Naval Aircrewman 1st Class Patrick Miller, assigned to the Dragon Whales of Helicopter Sea Combat Squadron (HSC) 28, operates the common console used for both Airborne Laser Mine Detection System (ALMDS) (pictured) and the Airborne Mine Neutralization System (AMNS) aboard an MH-60S Knight Hawk helicopter. The console controls the ALMDS pod, which collects laser data for initial and requisition minesweeping missions. US Navy photo.

Integration of MIW into the Fleet

To date, technological advances in the LCS MCM mission package have been kept largely separate from the rest of the U.S. Navy fleet. They’ve undergone individual at-sea tests to achieve programmatic milestones, but when it comes to live Navy exercises, MCM is typically a box that gets checked in name only and is not conducted by live MCM forces in real time.

Robertson said he hopes won’t be the case going forward. With all the excitement over MCM in BALTOPS, he said he hopes that will translate to excitement back at home. Amphibious exercises such as Bold Alligator and Dawn Blitz, as well as pre-deployment training activities like a composite training unit exercise (COMPTUEX), could include live mine warfare activities in the near future, he said.

The benefit of conducting these mine countermeasures activities live isn’t just to provide MCM teams more practice. Rather, it would help the rest of the fleet better understand what the capabilities and limitations of the MCM technology is, how weather and adversary actions can slow down MCM work, and what that means for their larger amphibious or surface warfare plans. Robertson said the MCM community needs to go from the periphery to being fully integrated into fleet operations.

“To really get to integration is now considering the impact across all the different other warfare areas, to already be anticipating what kind of direction they’re going to get from me,” Robertson said of his goal. “Instead of waiting to be told what to do, they’re executing mission command.”

He said Vice Chief of Naval Operations Adm. Bill Moran, who will take over as chief of naval operations in August, has been pushing hard for improvements in the MCM community, and Robertson said he expected to see “a different level of focus in rejuvenating some of our lost capacity” under Moran’s leadership.

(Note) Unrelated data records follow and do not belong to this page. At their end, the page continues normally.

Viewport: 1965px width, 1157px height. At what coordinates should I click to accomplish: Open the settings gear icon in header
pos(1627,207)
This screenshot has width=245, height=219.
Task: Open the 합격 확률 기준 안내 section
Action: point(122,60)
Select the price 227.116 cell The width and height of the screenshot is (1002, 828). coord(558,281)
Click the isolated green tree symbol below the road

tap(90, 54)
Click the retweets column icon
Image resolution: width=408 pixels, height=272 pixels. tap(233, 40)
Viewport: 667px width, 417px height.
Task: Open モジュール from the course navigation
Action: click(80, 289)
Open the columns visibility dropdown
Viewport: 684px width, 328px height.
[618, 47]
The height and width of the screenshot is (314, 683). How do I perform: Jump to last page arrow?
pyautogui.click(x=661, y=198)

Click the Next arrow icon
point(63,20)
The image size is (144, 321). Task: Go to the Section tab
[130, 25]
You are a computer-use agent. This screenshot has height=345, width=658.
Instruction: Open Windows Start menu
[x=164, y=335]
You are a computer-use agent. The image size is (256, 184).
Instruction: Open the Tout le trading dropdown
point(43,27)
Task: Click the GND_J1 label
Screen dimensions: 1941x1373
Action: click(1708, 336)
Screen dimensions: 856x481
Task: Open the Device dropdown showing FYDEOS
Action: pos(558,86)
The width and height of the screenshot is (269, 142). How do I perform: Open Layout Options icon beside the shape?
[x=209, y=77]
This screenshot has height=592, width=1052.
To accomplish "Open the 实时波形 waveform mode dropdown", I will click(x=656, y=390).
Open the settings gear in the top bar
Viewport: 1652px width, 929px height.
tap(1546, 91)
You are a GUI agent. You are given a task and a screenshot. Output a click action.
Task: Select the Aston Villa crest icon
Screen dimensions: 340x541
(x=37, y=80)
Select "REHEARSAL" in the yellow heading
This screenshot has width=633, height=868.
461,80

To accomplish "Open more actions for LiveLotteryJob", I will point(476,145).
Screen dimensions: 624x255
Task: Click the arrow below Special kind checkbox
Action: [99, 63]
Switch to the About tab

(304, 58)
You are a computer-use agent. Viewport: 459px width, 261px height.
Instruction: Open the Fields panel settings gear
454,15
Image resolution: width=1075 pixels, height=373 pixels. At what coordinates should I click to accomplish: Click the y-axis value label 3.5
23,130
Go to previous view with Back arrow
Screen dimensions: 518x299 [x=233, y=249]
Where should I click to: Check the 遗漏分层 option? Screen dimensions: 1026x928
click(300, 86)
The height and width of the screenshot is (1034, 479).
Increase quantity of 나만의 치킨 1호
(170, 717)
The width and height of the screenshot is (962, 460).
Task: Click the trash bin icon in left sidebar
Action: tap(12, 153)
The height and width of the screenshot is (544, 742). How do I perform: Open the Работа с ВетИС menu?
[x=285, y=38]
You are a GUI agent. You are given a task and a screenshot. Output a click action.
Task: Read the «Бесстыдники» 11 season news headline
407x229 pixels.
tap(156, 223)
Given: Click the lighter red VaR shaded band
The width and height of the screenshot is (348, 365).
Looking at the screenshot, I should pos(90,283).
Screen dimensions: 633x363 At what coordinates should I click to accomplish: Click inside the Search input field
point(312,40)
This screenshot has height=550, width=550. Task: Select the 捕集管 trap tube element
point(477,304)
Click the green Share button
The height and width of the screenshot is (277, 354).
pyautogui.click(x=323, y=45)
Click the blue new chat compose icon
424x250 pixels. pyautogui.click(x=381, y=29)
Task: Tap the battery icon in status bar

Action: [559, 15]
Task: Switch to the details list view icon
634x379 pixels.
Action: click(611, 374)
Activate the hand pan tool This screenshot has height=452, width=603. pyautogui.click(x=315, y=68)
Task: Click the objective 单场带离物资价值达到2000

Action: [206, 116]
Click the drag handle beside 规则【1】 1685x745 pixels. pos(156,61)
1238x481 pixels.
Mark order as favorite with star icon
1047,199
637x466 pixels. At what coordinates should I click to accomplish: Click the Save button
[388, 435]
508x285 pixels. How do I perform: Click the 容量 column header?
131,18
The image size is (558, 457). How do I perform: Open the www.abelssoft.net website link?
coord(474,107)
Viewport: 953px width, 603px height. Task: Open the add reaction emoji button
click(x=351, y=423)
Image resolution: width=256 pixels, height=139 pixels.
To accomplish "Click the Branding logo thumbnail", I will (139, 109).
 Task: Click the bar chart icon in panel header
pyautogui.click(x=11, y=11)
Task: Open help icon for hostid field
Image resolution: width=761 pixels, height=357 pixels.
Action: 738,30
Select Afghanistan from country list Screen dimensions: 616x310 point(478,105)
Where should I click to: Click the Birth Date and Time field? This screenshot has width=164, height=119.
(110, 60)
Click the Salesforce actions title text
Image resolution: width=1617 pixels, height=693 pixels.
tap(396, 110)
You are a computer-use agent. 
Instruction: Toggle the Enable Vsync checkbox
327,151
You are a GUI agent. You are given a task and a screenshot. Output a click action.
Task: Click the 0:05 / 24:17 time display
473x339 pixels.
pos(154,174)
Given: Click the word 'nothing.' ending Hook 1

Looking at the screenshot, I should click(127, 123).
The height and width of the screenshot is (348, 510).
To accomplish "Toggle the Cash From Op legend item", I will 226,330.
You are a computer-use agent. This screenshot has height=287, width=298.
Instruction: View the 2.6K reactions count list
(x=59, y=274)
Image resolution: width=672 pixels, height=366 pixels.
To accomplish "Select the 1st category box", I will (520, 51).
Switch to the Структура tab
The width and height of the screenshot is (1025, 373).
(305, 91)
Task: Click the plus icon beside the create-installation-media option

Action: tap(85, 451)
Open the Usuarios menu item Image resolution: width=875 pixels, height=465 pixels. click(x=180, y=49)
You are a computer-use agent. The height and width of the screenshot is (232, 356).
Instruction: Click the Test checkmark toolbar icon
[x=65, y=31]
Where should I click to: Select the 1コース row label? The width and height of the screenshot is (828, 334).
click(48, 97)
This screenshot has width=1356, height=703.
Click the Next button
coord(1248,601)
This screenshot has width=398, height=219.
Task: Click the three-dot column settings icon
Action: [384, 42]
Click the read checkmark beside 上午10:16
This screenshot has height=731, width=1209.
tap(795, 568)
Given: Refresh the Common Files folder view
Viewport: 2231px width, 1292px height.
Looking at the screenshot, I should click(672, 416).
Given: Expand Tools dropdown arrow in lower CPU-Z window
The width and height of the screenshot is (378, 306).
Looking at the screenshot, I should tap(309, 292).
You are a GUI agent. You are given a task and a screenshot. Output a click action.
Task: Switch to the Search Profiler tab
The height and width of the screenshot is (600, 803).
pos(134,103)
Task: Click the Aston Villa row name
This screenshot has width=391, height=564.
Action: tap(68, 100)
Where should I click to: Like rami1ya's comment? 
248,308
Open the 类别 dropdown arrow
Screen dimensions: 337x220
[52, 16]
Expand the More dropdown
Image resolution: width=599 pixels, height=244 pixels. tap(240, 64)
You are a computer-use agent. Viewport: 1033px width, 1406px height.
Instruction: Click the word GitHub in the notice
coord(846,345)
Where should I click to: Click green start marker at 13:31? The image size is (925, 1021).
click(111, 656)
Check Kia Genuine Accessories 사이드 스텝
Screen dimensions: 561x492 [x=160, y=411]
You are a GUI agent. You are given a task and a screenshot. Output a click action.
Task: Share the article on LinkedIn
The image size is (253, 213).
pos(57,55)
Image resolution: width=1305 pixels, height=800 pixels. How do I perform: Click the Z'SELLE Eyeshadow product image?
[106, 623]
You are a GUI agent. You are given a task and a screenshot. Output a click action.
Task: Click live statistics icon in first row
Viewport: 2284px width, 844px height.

As the MIW community stands up its own warfare tactics instructors program – the Navy’s subject matter experts who will teach the fleet the latest and greatest in mine warfare – Robertson said the U.S. Navy is well equipped to teach the WTIs about mine warfare from an academic perspective, but international exercises like BALTOPS are invaluable in gaining real-world experience and knowledge from partners.

“The exercises over here with our partners are at a scale we can’t replicate” back at home, Robertson said.
“So when you’re talking about a warfare tactics instructor, we’re going to give them the education piece. What’s missing, though, is the actual real-world experience. You have to have both to really produce competence. And so being able to participate with our allies and partners who are phenomenal and very professional, that’s going to be the missing piece or the missing link that’s going to be fulfilled here, especially for our own WTI generation.”

Megan Eckstein

Megan Eckstein

Megan Eckstein is the former deputy editor for USNI News.